## PROBLEM REQUIREMENTS
Wherever the string "city" turns up in the data, copy the whole line.

Start of LISTED RECORDS

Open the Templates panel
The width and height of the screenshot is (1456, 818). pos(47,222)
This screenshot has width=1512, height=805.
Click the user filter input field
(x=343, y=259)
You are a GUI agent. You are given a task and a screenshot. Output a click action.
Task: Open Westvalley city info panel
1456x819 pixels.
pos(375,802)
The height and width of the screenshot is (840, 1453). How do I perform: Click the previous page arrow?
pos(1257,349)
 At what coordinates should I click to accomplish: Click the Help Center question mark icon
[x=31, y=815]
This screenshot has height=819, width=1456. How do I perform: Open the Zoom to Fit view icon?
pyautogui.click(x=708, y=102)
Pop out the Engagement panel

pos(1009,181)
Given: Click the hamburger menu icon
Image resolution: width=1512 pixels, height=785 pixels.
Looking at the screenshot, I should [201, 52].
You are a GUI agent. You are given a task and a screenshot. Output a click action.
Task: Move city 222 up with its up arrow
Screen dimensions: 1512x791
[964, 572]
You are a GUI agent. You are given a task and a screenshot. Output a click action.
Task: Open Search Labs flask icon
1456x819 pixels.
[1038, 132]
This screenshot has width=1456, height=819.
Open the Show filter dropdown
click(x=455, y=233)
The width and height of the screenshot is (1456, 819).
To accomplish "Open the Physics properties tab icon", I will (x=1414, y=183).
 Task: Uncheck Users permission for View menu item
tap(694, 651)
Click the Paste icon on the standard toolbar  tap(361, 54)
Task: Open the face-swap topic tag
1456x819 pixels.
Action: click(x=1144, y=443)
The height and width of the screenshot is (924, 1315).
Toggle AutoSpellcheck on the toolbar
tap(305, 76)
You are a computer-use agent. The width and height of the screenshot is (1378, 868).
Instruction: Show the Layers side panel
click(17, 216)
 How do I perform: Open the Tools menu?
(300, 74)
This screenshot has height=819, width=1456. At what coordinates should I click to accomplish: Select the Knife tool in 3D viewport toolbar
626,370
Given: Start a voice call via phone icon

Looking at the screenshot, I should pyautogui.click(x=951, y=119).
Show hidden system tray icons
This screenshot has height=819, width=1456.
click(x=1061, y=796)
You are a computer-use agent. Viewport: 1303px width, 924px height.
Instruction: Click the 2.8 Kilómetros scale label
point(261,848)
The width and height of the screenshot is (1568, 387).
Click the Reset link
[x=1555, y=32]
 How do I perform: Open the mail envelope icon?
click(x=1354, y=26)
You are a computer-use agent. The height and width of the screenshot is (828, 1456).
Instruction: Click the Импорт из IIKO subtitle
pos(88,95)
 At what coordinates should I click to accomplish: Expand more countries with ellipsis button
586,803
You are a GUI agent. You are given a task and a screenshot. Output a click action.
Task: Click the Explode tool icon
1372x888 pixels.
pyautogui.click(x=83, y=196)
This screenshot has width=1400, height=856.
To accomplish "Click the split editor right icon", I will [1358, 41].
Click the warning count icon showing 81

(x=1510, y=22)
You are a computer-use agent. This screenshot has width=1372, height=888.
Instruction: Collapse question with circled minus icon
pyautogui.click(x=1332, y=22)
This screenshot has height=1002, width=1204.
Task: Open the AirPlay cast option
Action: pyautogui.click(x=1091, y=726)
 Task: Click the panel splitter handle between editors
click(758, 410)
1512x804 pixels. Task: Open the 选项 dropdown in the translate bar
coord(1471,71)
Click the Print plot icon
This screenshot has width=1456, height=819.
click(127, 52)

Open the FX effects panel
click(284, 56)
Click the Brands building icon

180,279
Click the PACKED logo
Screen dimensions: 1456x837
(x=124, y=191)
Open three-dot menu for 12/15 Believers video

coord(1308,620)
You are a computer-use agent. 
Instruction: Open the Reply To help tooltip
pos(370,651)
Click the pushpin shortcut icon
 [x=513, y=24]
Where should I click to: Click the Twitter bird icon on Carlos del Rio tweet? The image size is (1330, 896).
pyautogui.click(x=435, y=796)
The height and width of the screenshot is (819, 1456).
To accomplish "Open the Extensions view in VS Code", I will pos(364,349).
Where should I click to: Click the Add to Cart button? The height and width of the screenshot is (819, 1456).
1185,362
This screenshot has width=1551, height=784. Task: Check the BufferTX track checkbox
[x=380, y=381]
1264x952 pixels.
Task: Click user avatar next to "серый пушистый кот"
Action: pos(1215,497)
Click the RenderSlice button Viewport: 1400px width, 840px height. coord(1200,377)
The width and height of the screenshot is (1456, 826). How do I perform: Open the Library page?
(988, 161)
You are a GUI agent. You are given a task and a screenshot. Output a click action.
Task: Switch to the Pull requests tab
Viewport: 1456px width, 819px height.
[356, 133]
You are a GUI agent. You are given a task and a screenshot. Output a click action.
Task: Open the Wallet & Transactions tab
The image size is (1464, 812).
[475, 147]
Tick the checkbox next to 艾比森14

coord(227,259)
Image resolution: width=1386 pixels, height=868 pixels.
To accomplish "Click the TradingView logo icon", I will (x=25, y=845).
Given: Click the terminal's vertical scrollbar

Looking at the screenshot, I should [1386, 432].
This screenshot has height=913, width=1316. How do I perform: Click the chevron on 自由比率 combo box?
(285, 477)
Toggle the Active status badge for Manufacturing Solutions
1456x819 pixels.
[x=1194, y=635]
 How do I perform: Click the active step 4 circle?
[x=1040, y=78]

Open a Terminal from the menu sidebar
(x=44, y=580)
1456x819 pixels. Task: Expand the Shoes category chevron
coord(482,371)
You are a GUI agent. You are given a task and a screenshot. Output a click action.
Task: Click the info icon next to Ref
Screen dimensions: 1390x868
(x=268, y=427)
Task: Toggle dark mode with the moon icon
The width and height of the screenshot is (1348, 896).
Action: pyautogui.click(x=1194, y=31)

End of LISTED RECORDS

## SOLUTION TO THE EXERCISE
Task: Open Westvalley city info panel
Task: Move city 222 up with its up arrow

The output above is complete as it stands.